Mitochondrial ATP synthase is a target for TNBS‐induced protein carbonylation in XS‐106 dendritic cells

ROS are produced in dendritic cells (DCs) during antigen presentation in contact hypersensitivity (CHS). As a result, ROS cause a number of nonenzymatic protein modifications, including carbonylation, which is the most widely used marker of oxidative stress. 2,4,6‐Trinitrobenzene sulfonic acid (TNBS) is a well‐characterized contact allergen that results in the formation of ROS. However, proteins that are carbonylated in DCs in response to TNBS have not been identified.
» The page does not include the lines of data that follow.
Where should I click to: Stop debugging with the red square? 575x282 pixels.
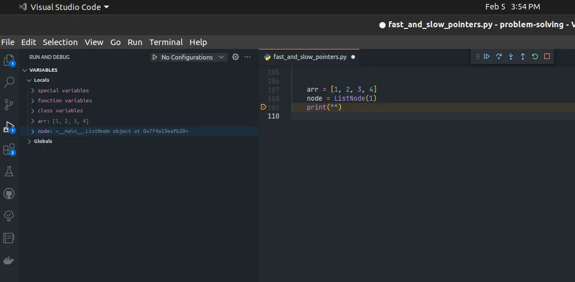pos(547,57)
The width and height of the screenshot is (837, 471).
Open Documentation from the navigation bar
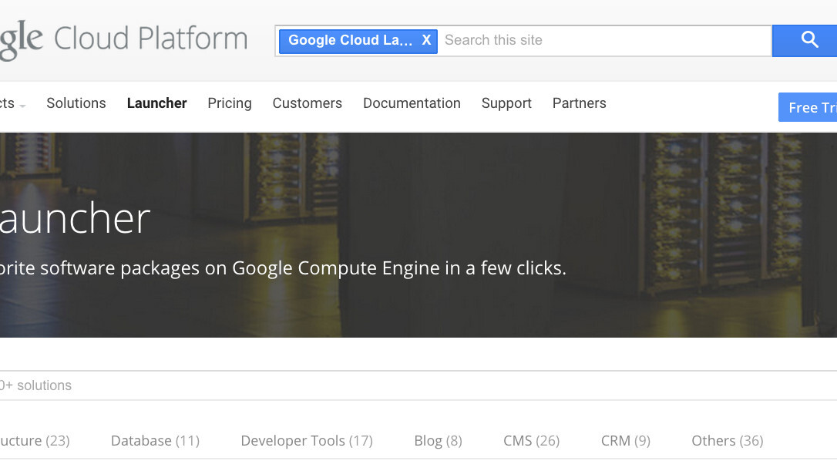pos(412,103)
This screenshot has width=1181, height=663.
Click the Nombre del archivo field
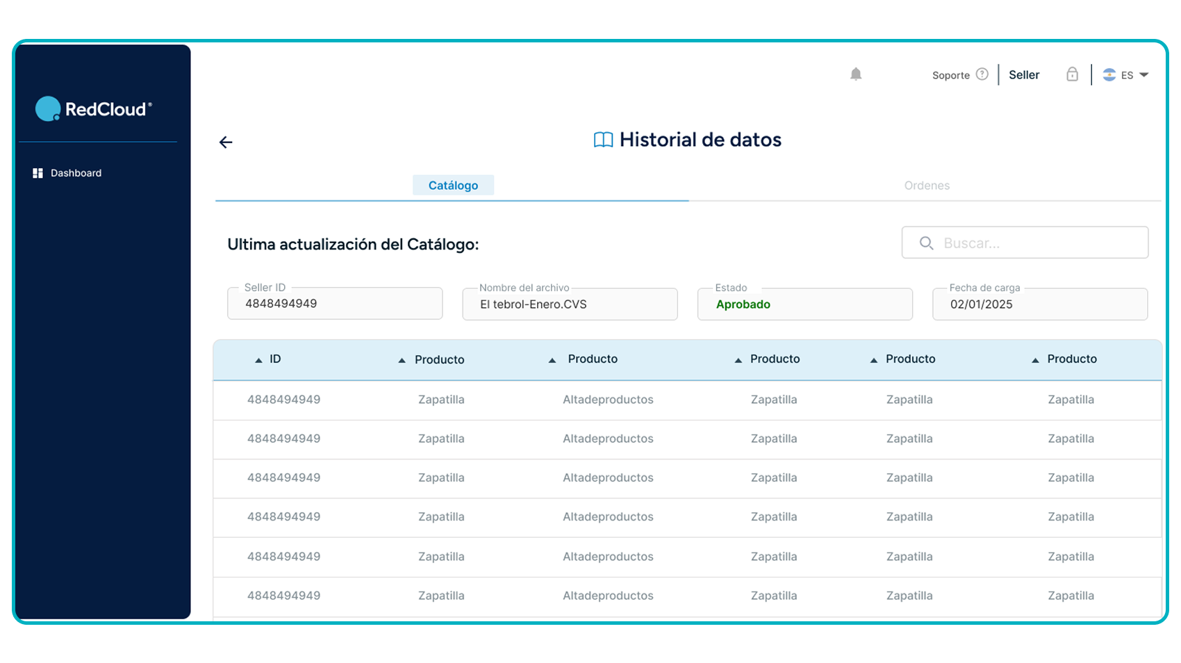[570, 304]
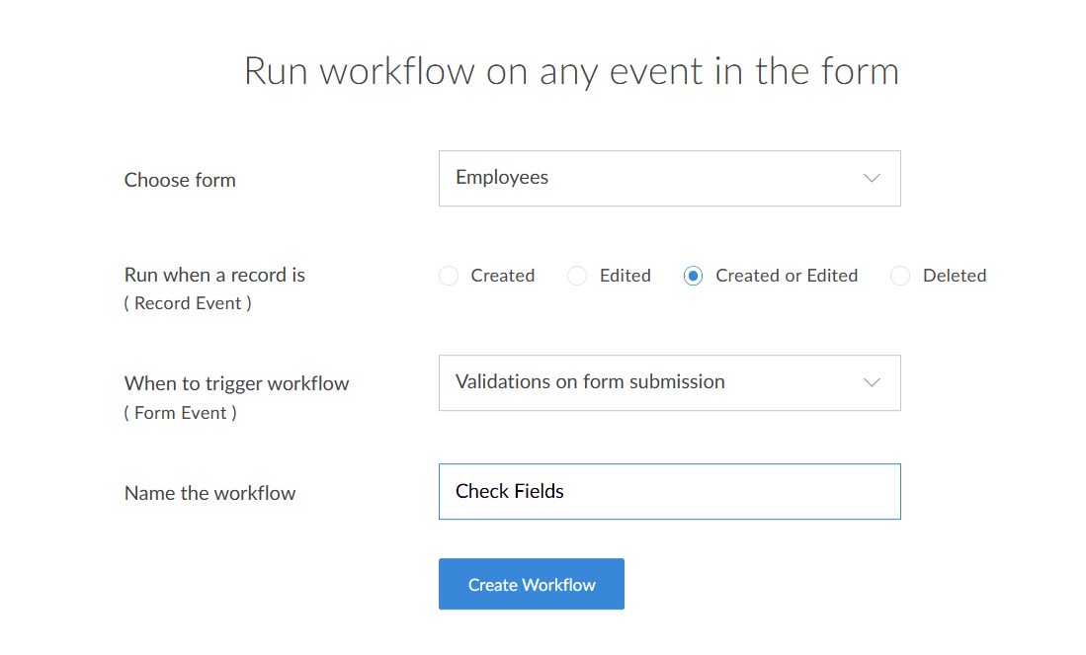1086x655 pixels.
Task: Select the Edited radio button
Action: 577,277
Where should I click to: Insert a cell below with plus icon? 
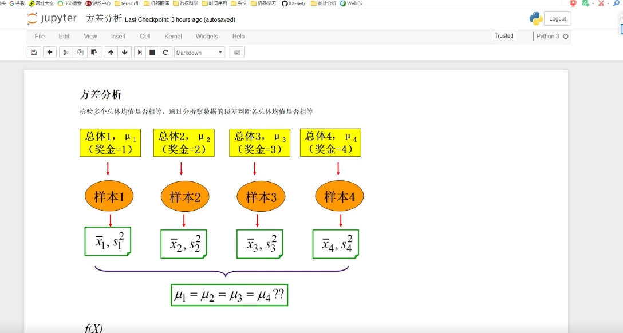click(50, 52)
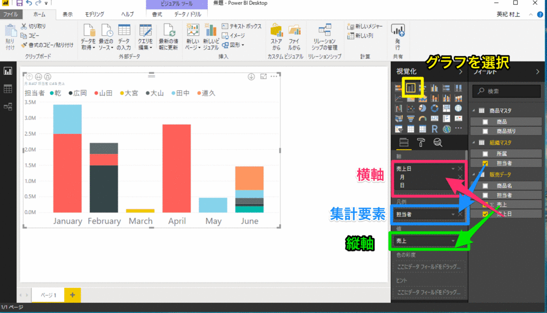Check the 商品 field checkbox

(486, 121)
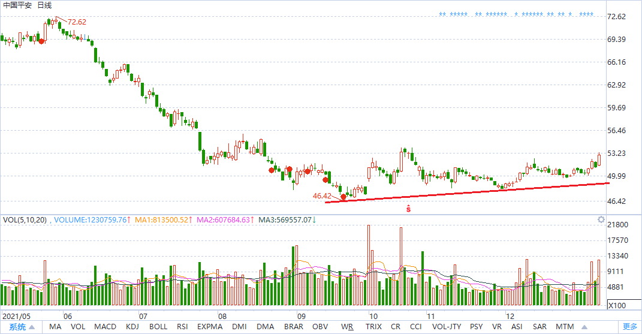Choose the TRIX indicator tab
This screenshot has width=642, height=334.
point(373,327)
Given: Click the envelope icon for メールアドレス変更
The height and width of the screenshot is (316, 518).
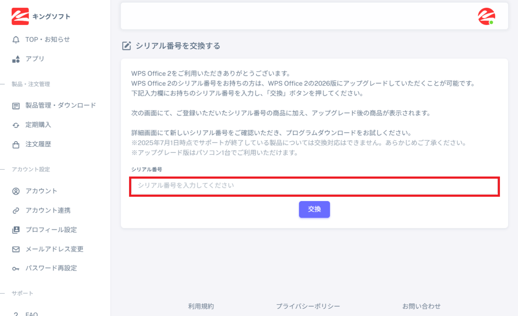Looking at the screenshot, I should [x=16, y=250].
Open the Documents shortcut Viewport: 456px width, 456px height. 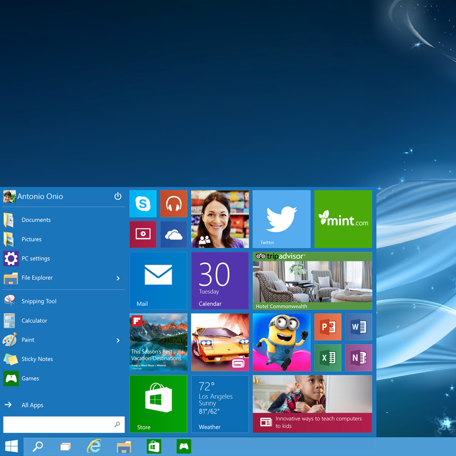(35, 220)
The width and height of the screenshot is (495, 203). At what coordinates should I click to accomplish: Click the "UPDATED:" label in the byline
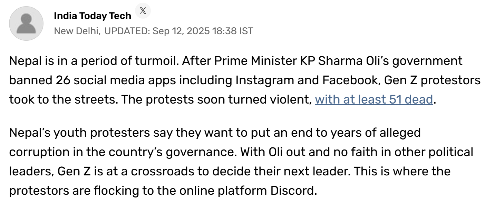127,31
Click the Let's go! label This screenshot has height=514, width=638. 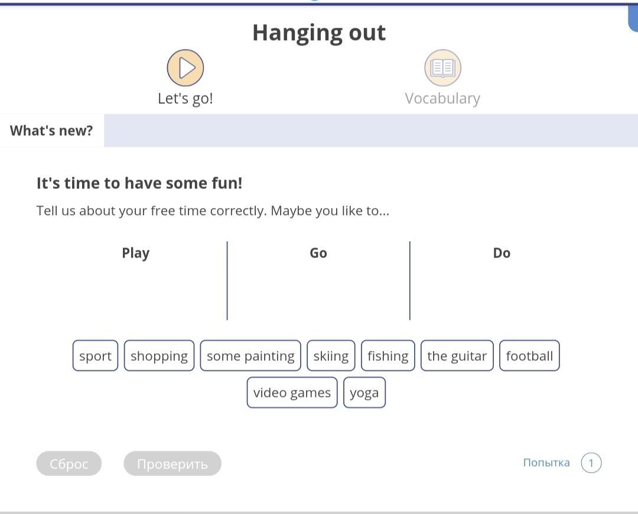click(x=185, y=99)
To study ROS‐dependent protein carbonylation in response to TNBS, we used the well‐established mouse DC line, XS‐106. We focused on the effects of TNBS on oxidation by examining selected oxidative markers. We identified TNBS‐induced ROS and myeloperoxidase (MPO) proteins and demonstrated that the increase in ROS resulted in IL‐12 production. The increase in oxidation was further confirmed by an oxidation‐dependent increase in protein modifications, such as carbonylation. In fact, TNBS strongly induced carbonylation of mitochondrial adenosine triphosphate (ATP) synthase in XS‐106 DCs, as determined by MALDI‐TOF analysis and 2‐D Western blotting. ROS production and protein carbonylation were confirmed in human monocyte‐derived DCs (Mo‐DCs). Furthermore, glutathione (GSH) decreased ROS and protein carbonylation in Mo‐DCs. Carbonylation of ATP synthase in DCs may contribute to the pathophysiology of CHS.